The restaurant association notes that some employers have covered the costs of getting certified and that employees are given lower rates in certain circumstances. So not all 3.6 million workers paid $15 each.
“The N.R.A. is different from most traditional trade associations in our business model,” Dawn Sweeney, the National Restaurant Association’s chief executive at the time, wrote to members in 2014 — reminding them of what a good deal they had.
Business leagues, which are tax-exempt, are generally allowed to run a for-profit business, as long as it advances the common interest of their broader trade. The National Restaurant Association contends that its business cleanly fits this standard.
“The rules the I.R.S. has passed are not always clear as to what is and is not allowed,” said Anna Massoglia, an investigations manager at OpenSecrets, a nonpartisan group that tracks the flow of money in politics. “This makes it easier for groups to exploit that lack of clarity.
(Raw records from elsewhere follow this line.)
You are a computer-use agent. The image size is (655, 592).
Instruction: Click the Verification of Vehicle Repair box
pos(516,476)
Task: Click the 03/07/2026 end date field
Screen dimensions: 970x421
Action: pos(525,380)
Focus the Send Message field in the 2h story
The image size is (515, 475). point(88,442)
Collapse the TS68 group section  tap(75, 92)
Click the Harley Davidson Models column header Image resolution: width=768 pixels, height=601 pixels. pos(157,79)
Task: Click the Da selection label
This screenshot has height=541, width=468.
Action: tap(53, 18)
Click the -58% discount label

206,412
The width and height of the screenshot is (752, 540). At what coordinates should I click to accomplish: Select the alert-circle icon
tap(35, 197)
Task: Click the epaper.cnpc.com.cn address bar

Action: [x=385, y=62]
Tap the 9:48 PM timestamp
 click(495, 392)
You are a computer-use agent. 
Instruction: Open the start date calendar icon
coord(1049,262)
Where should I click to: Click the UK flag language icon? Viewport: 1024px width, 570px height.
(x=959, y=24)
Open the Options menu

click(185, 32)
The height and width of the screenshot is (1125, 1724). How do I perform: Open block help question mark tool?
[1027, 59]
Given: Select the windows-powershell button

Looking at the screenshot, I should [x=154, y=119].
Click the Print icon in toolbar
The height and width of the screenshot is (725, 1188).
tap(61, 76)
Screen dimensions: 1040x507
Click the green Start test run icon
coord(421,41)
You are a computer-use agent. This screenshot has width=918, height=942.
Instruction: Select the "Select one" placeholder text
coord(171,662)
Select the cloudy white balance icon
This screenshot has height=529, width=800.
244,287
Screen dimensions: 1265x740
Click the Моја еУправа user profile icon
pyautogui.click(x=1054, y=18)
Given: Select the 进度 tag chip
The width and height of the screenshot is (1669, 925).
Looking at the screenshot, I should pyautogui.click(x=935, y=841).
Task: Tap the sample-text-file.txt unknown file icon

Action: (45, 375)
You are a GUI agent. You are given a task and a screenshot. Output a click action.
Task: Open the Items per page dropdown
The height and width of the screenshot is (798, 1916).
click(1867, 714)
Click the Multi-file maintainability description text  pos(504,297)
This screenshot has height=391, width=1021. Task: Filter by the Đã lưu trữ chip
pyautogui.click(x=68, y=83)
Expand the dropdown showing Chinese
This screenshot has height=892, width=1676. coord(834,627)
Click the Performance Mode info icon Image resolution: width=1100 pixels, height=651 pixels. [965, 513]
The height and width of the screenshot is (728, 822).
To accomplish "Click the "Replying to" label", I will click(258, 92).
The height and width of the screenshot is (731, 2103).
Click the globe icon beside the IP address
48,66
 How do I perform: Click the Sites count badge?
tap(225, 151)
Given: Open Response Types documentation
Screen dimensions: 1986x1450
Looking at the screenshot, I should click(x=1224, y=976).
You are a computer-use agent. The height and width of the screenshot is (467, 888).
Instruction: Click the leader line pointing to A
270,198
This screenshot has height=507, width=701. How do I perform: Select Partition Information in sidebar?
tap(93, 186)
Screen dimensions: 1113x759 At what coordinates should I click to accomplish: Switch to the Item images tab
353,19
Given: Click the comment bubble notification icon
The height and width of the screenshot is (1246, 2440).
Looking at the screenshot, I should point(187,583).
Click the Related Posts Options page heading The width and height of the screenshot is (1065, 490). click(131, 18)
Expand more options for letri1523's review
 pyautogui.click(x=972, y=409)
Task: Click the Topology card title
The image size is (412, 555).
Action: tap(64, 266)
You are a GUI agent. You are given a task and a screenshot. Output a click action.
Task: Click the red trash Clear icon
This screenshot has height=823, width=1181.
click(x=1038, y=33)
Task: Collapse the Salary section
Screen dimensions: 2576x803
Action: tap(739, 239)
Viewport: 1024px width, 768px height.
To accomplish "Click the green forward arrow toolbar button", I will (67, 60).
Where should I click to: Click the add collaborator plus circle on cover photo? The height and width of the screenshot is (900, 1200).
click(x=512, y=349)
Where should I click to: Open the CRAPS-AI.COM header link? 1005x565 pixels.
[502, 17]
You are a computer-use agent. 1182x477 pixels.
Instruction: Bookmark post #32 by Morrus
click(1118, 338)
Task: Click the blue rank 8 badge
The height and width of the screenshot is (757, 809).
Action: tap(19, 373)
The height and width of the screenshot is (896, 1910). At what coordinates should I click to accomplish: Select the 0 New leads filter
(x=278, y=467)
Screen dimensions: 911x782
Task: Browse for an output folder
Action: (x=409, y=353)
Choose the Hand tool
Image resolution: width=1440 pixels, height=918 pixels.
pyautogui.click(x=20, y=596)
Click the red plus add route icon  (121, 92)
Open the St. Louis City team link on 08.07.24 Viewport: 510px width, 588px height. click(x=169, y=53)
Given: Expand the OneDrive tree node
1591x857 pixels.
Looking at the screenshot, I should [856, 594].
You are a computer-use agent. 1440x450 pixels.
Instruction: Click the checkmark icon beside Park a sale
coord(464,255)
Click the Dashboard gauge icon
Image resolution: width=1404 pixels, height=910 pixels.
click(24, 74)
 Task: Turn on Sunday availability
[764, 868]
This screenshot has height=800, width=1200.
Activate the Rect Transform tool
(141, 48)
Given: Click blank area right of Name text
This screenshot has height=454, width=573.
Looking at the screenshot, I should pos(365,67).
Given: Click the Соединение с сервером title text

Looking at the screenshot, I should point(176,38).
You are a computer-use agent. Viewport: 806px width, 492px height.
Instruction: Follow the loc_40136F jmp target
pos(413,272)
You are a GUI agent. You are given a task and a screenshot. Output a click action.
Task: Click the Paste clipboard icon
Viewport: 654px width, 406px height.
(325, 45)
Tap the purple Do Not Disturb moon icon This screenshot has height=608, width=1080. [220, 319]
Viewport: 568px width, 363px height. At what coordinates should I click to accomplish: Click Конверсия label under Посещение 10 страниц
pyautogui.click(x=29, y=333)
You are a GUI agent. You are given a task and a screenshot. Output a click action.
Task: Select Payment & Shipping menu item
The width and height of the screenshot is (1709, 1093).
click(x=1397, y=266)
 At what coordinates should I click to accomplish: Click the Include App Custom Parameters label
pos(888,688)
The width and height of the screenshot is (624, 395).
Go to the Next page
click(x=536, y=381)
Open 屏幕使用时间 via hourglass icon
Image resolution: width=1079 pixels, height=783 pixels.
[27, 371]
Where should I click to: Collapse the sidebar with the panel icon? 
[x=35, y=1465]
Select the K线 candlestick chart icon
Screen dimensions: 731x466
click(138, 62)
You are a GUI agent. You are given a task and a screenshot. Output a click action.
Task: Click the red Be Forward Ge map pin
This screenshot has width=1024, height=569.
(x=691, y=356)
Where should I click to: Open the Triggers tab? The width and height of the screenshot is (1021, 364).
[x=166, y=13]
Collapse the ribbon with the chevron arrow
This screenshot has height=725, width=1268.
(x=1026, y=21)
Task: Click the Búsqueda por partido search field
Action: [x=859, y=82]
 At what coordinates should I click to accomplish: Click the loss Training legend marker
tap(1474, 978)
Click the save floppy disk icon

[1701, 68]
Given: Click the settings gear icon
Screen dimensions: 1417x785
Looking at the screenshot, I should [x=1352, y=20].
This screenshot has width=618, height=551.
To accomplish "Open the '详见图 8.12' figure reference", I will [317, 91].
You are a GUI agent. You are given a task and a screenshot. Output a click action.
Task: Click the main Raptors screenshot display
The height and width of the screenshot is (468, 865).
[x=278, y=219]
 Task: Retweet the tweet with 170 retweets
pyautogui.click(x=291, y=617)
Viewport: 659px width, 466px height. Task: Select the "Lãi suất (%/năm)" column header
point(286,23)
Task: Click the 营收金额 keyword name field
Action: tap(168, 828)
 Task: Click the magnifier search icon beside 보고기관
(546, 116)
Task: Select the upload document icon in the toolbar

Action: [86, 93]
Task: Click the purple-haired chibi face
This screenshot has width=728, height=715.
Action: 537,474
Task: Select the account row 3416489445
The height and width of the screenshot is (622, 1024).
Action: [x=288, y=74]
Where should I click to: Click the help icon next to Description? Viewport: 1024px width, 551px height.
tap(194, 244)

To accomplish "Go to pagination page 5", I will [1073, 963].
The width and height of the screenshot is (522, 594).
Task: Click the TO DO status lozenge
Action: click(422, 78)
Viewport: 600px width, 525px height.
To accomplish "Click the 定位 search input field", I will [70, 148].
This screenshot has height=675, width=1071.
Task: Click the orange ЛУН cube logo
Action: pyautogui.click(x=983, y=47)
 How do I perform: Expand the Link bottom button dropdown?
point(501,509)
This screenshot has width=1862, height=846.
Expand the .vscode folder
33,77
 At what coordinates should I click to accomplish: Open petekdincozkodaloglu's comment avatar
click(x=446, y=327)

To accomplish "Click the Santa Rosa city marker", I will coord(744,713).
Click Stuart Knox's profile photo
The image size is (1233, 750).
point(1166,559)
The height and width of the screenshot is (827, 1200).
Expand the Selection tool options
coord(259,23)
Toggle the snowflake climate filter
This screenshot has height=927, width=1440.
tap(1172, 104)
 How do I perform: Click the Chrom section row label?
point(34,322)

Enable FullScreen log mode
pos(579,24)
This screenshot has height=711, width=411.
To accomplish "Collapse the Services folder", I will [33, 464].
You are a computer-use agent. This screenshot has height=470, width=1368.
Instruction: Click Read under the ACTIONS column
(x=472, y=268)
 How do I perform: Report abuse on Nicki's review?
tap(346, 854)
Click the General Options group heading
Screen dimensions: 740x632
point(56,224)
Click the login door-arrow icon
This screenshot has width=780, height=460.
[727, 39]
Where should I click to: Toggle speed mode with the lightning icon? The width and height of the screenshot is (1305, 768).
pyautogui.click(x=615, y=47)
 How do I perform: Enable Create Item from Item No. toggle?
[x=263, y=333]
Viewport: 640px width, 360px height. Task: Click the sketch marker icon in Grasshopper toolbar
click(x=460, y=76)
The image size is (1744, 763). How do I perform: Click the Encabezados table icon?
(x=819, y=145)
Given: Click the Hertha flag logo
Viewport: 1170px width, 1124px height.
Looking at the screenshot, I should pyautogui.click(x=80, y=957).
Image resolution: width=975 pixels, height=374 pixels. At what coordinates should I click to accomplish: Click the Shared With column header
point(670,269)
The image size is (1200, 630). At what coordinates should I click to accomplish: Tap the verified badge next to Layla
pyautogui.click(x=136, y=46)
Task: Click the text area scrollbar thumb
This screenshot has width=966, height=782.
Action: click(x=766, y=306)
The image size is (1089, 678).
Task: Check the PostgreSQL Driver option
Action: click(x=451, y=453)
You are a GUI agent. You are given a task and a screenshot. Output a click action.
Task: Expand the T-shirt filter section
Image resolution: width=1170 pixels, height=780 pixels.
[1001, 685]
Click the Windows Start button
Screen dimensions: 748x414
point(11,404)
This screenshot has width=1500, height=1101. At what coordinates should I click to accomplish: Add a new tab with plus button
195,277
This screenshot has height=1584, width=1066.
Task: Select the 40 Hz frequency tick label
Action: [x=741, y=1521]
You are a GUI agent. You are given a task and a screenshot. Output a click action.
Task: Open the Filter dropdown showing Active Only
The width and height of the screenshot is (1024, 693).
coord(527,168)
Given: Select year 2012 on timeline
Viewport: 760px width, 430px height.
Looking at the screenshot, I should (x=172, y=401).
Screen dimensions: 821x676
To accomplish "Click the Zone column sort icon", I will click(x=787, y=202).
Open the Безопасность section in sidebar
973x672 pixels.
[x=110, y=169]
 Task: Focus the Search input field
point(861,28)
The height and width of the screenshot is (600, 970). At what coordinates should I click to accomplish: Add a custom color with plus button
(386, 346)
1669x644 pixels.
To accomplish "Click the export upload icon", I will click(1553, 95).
I’m not familiar with another group that has done it to this scale.”
The Internal Revenue Service declined to comment, citing taxpayer-privacy rules.
For restaurant workers, there is little clue that money paid to ServSafe supports lobbying — much less lobbying that tries to keep workers’ pay low. The only hint is a line on ServSafe’s website, saying it “reinvests proceeds from programs back into the industry.”
Even some members of the restaurant association — the beneficiaries of this arrangement — said they did not know how it worked.
Johnny Martinez, a Georgia restaurateur, said he supports a $15 minimum wage and pays at least that much in a state where it is still $7.25 per hour. And he describes his association membership as “the price of entry” for navigating the industry, “even though I disagree with them on a lot of things.”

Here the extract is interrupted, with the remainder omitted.